[gsharp-devel] Gsharp progress report

Robert Strandh strandh at labri.fr
Sun Nov 20 19:11:48 UTC 2005

Dear mailing-list member,

This is the first in what I hope to be a series of regular Gsharp
progress reports for people who do not follow the cvs mailing list
and who do not participate in the #lisp IRC channel.

Since it is hard to talk about `progess' in a first report like this,
let me instead give a brief list of what Gsharp can do, what it can
not yet do, and what things are, should, or ought to be worked on

What we have: 

  * The fundamental buffer data structure is not perfect yet, but it is
    getting there.  We don't have a formal buffer protocol yet, but
    such a protocol is getting possible as I learn what could be
    implemented efficiently.  

  * The line-breaking algorithm seems to work, and has been abstracted
    out into a library called Obseq.  Gsharp uses this library only in
    a trivial way right now for producing `roll of paper' output.  We
    would like to add various page-based output styles (fixed number
    of pages, number of pages modulo n = 0, last page filled or not,

  * The spacing algorithm is similar to that of the Lime score editor,
    and seems to work.  However currently only temporal spacing is
    implemented.  So called lyric spacing which is used in crowded 
    conditions, is not yet implemented, because the spacing algorithm
    does not know the physical width of clusters and lyrics elements. 

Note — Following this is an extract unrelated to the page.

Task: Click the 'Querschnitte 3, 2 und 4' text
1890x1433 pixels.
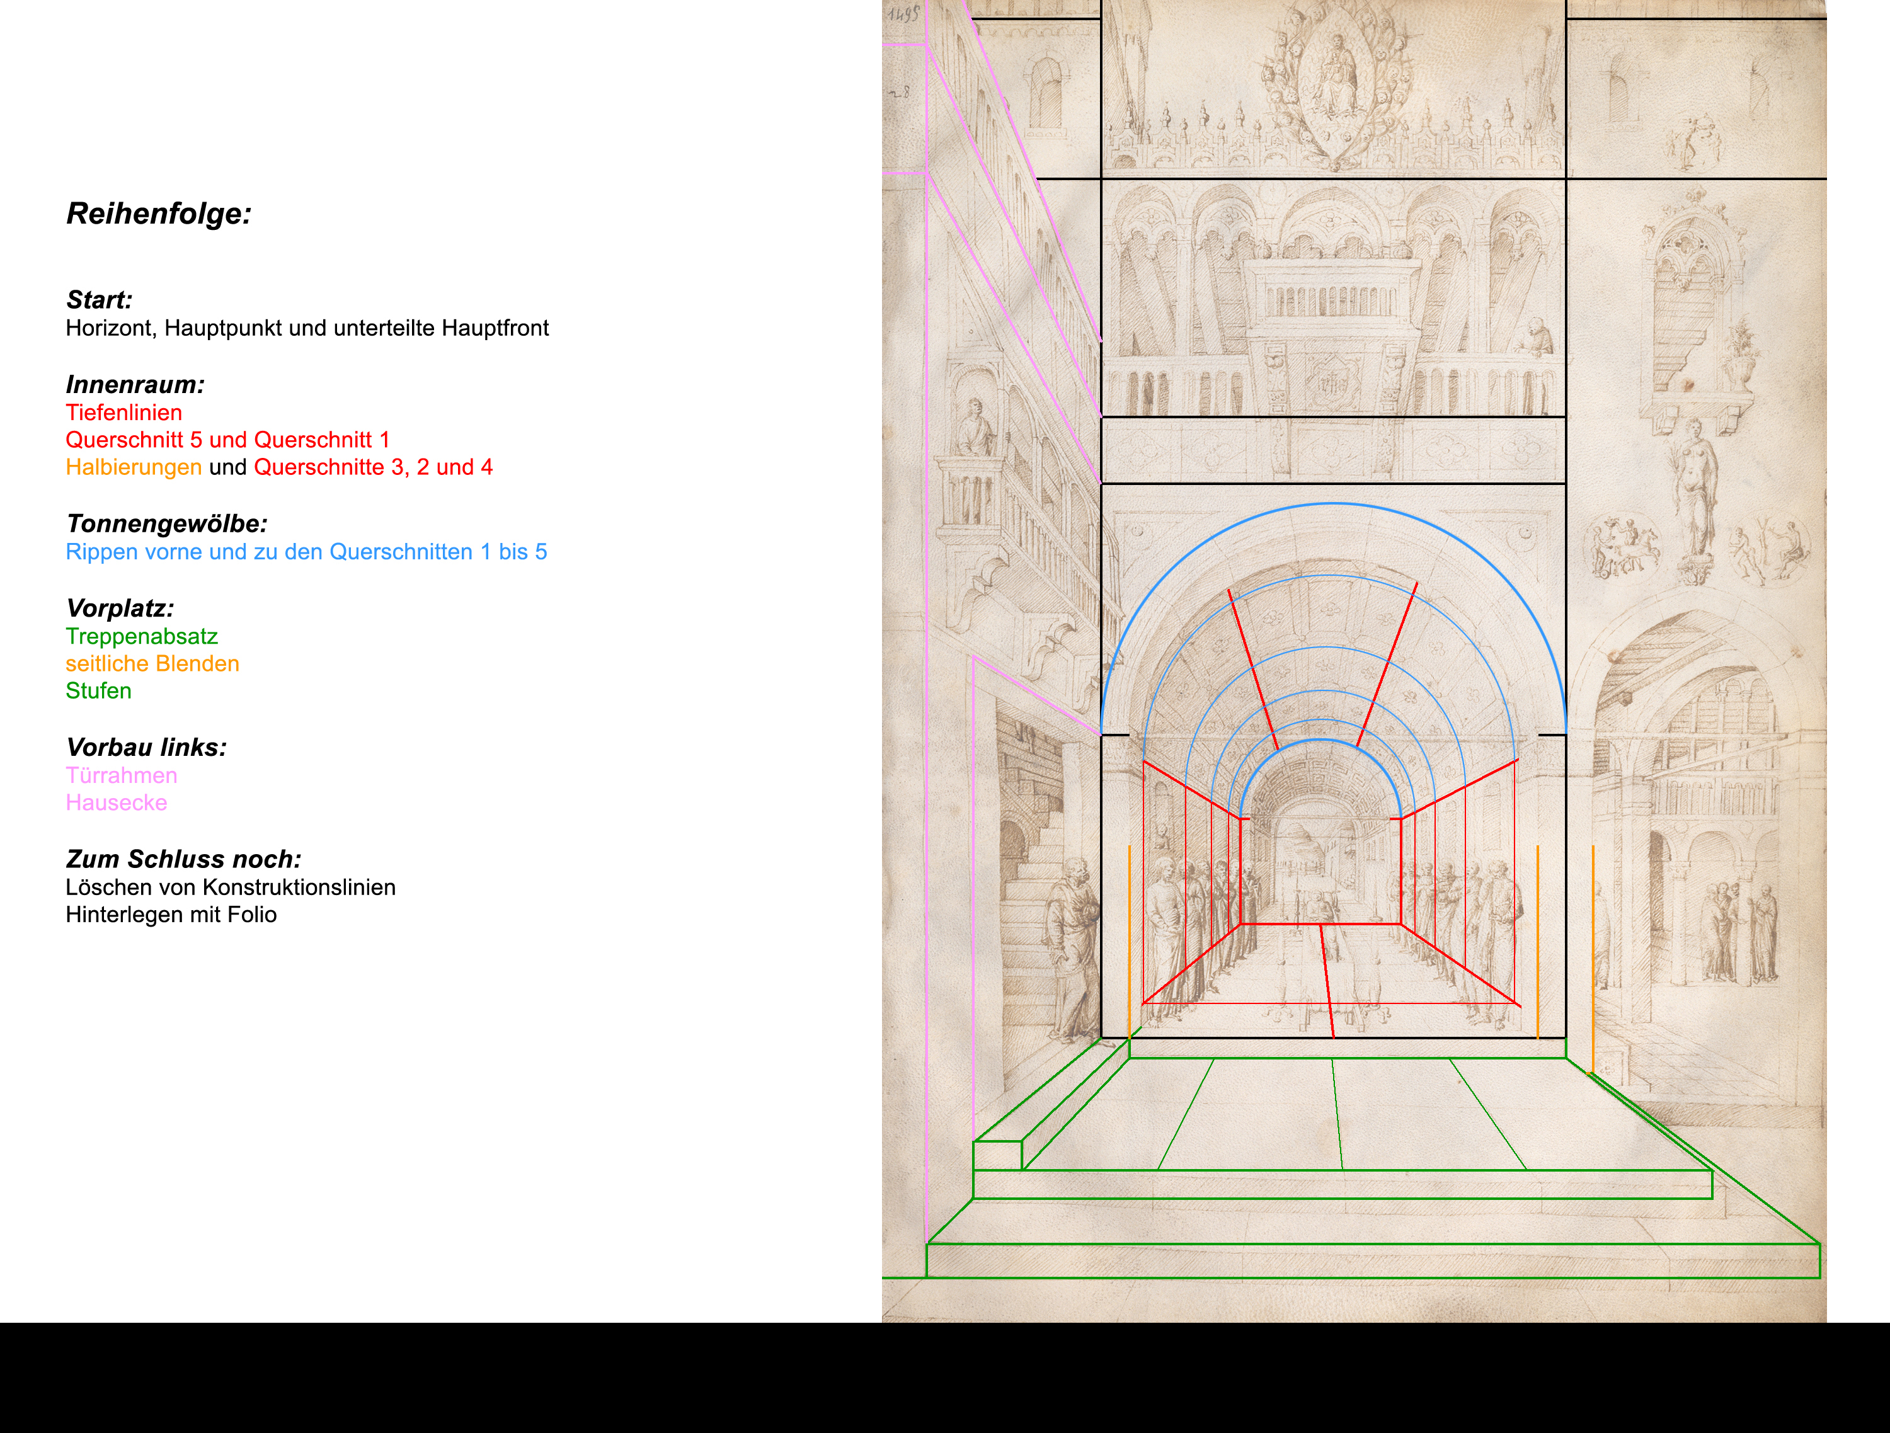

  * The beaming algorithm seems to be work. 

  * Functionality-wise, Gsharp can handle multiple staves, multiple
    voices (called layers), multi-staff note clusters, complex
    accidental placements, etc. 

What can not do yet:

  * Literally hundreds of little things that are necessary in any
    score editor, like staccato marks, fermata, etc.  It is my hope
    that advanced potential Gsharp users will eventually be able to
    add such functionality, so that I can concentrate my energy on
    fundamental algorithms and data structures.

  * Multiple beams.  The main difficulty is to get secondary and
    fractional beams to come out exactly parallel to the main beam.
    Doing this requires fiddling with regions for the output.

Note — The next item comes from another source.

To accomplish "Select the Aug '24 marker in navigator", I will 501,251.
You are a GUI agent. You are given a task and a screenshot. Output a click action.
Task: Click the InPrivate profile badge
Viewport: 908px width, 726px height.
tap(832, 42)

  * Triplets, etc.  The spacing algorithm needs to be improved to
    handle this.

  * Many minor things like creating a buffer when a non-existing file
    name is used for loading, doing the right thing when the user
    remove a staff, etc.

What is being worked on:

  * Changing key signatures and clefs at arbitrary places in the score
    (Christophe Rhodes is working on this). 

  * Personally, I am working on restructuring some computations such
    as stem direction and accidental placement, so that the result of
    these computations are known to the line-breaking algorithm.  This
    will enable that algorithm to take physical width into account,
    which is a prerequisite for lyrics spacing. 

  * In parallel with restructuring the code, I have added many
    comments to it, and tried to improve it so as to facilitate future

Other things that are high priority but that nobody is working on yet
(as far as I know):

  * Multiple beams (see above)

  * Improving the appearance of stacks of notes by substituting
    special glyphs for such stacks. 

  * Adding a "mode line" giving the name of the file being edited, and

  * Using presentation types for better user interaction

  * Introducing Flexichains for the buffer implementation

  * Improving the documentation and synchronizing it with the code. 

  * Probably dozens of things that I can't think of right now.

Lower-priority things that need to be done:

  [Too many to enumerate]

Finally, thanks to Robert J. Macomber for the patch that enables the
user to delete the current note from the current cluster. 

If you have any questions or remarks with respect to this report,
please do not hesitate to let us know by sending mail to the
gsharp-devel mailing list. 

Robert Strandh

Greenspun's Tenth Rule of Programming: any sufficiently complicated C
or Fortran program contains an ad hoc informally-specified bug-ridden
slow implementation of half of Common Lisp.